TASK ITEM:
In the entries below, find each line with the string "agent" and copy it.

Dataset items
*** Begin section ***

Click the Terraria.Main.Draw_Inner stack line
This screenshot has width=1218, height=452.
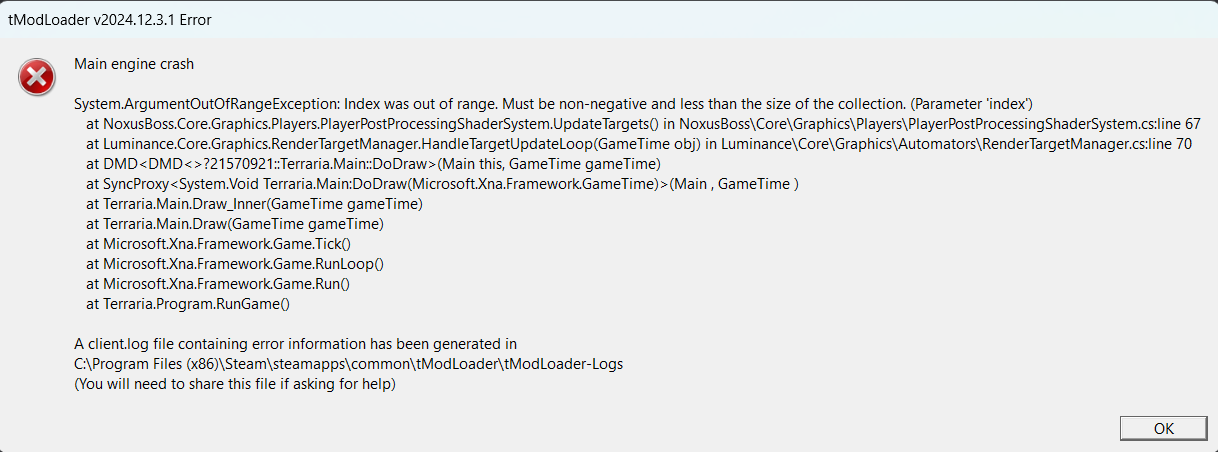(255, 204)
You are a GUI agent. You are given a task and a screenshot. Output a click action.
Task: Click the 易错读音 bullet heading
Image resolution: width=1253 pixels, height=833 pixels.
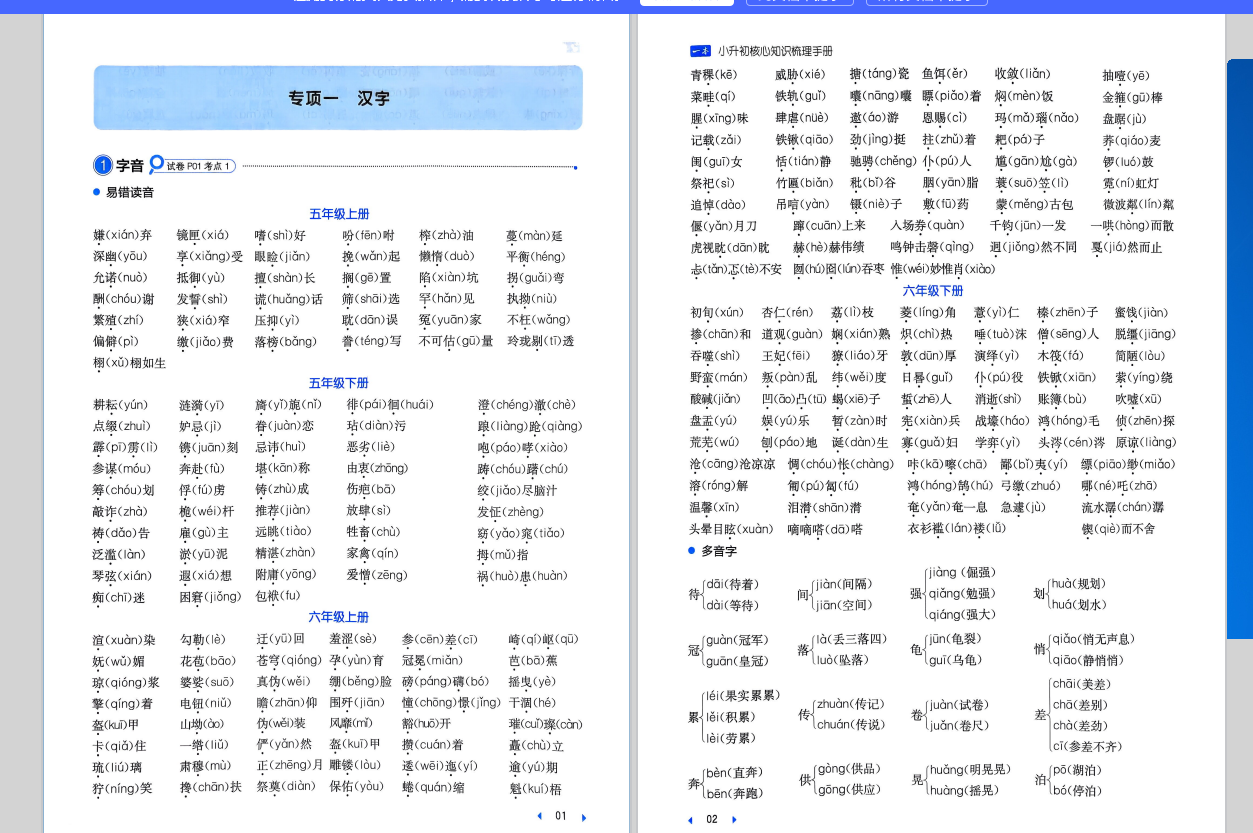[130, 192]
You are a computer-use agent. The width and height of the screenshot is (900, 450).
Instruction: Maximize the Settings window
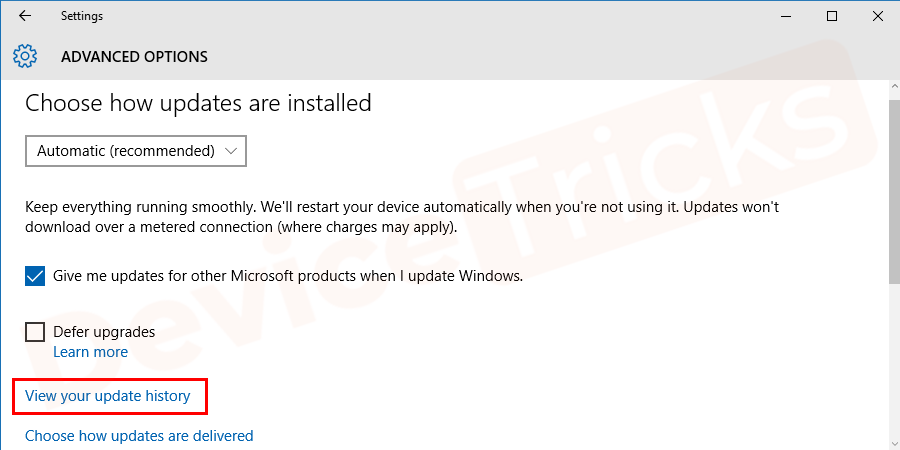pyautogui.click(x=832, y=16)
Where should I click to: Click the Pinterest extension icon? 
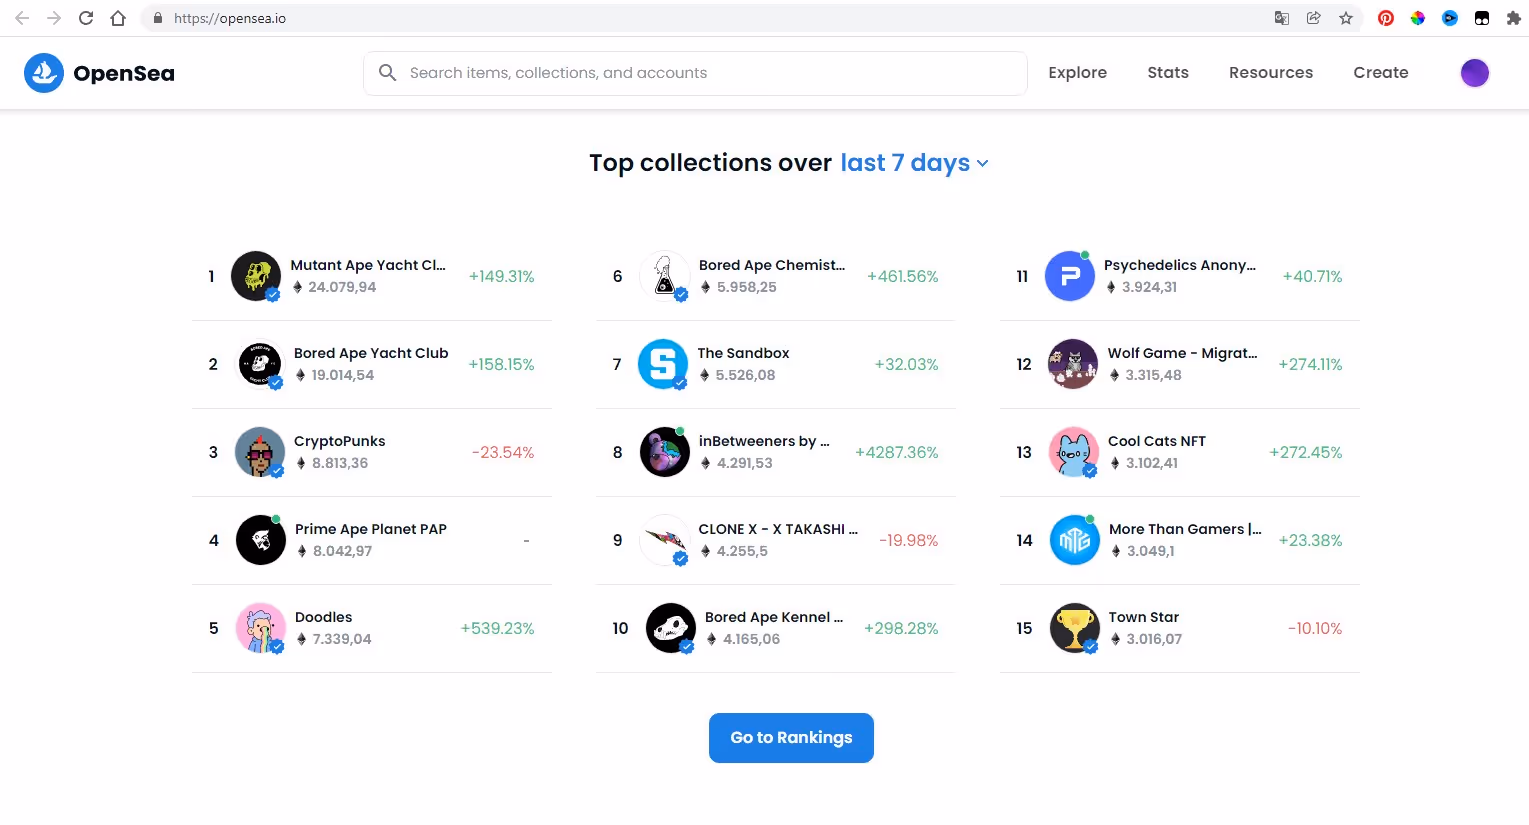[1386, 18]
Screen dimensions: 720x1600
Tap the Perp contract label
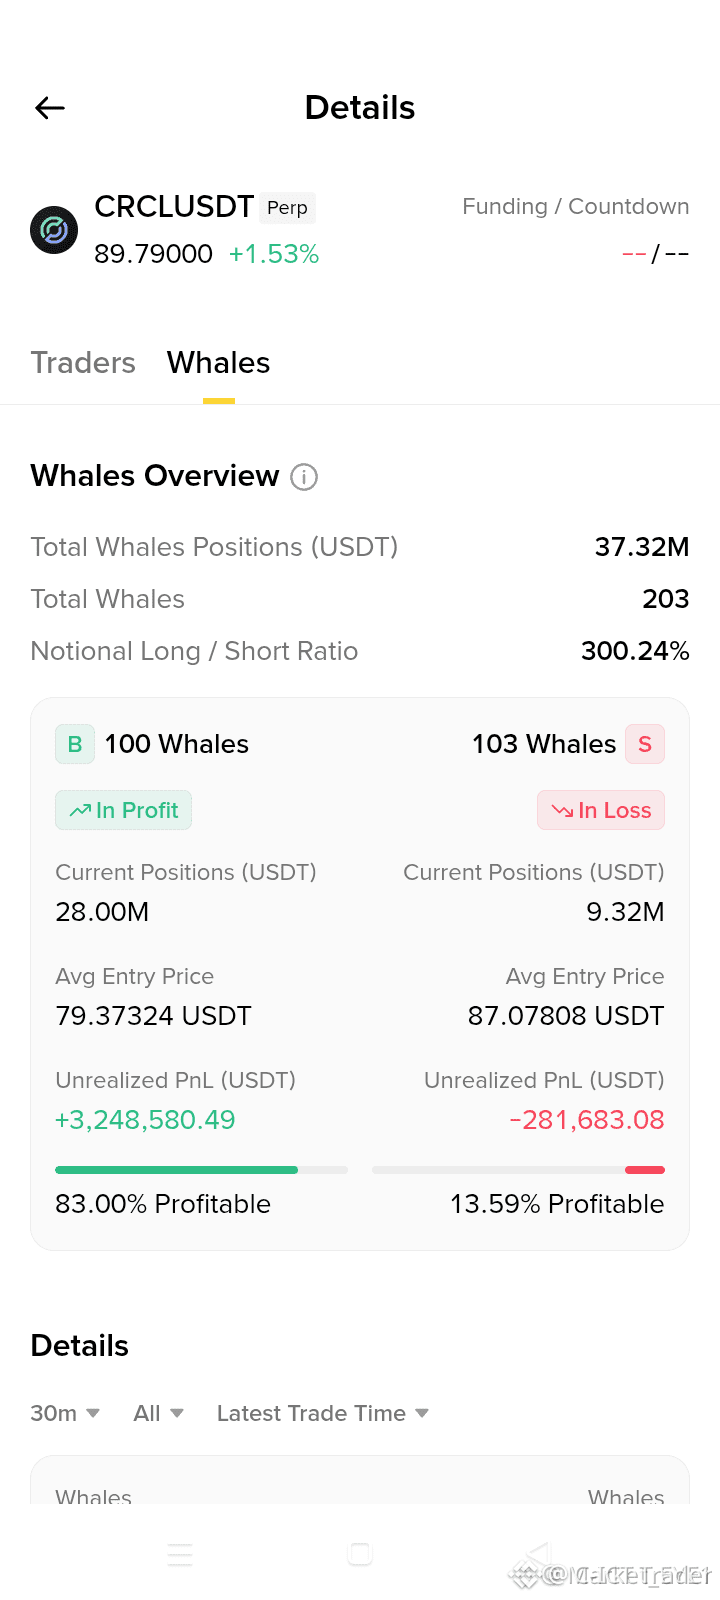[x=287, y=208]
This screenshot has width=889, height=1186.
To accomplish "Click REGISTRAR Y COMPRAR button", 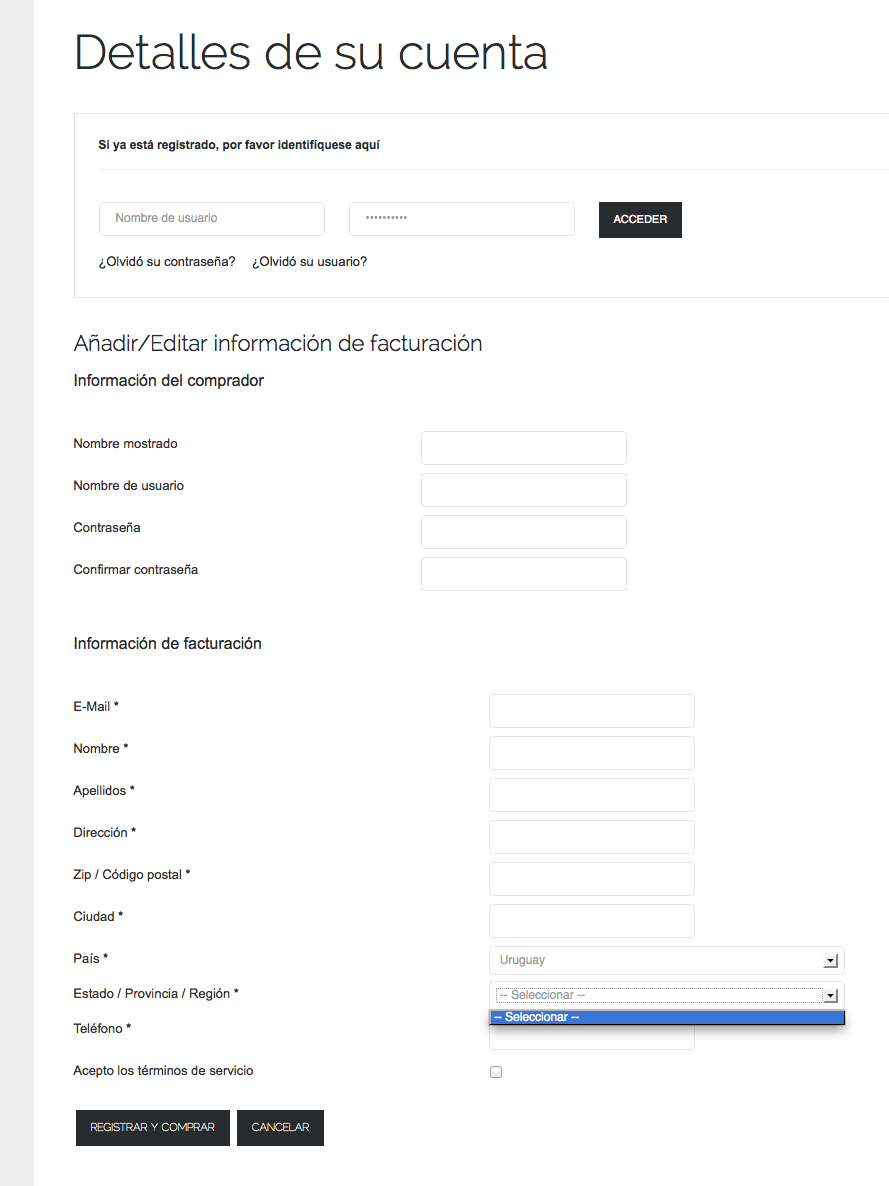I will [x=153, y=1128].
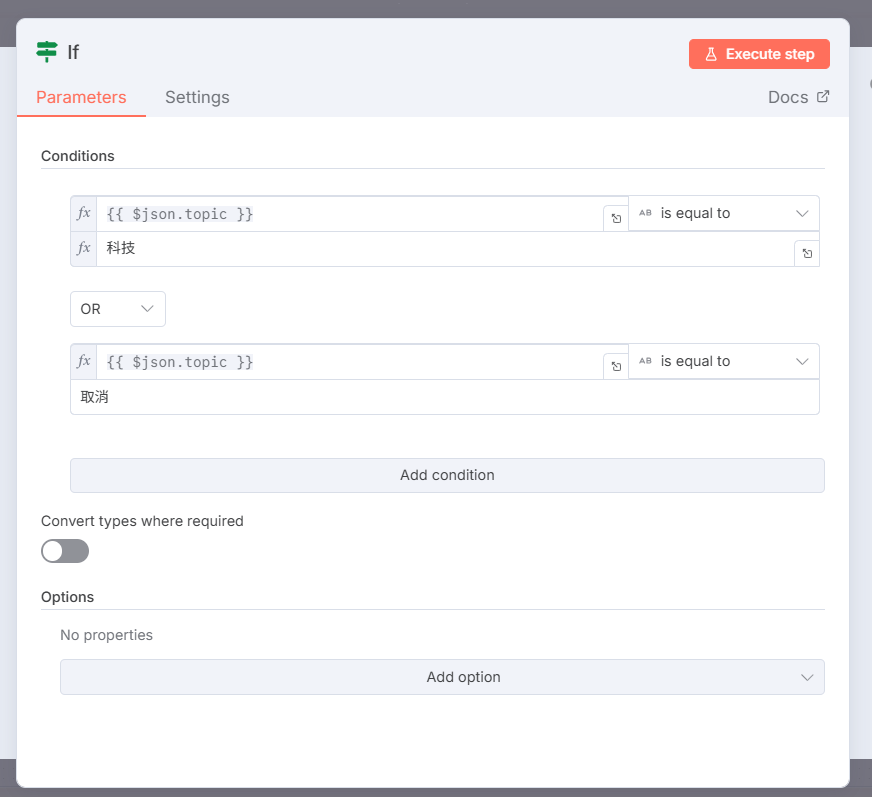Image resolution: width=872 pixels, height=797 pixels.
Task: Click fx icon of first condition's topic expression
Action: [x=84, y=214]
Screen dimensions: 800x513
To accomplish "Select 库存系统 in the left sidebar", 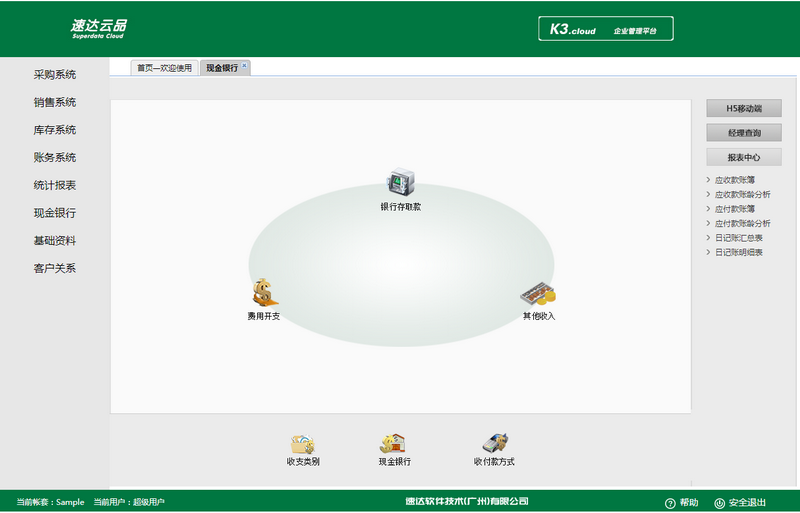I will [55, 130].
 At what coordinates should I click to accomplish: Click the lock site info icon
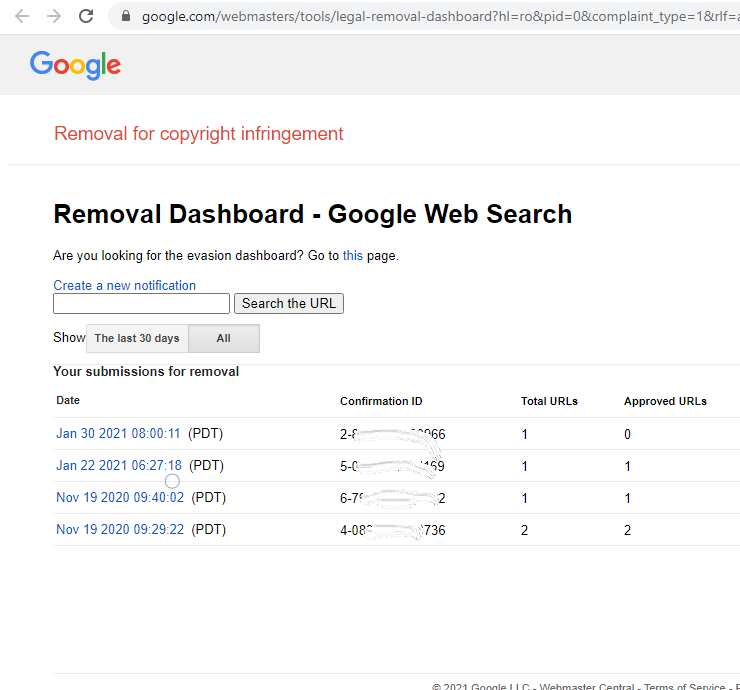[125, 16]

*** End section ***

SOLUTION:
You are a GUI agent. You are given a task and a screenshot. Output a click action.
You are a computer-use agent. The width and height of the screenshot is (900, 450).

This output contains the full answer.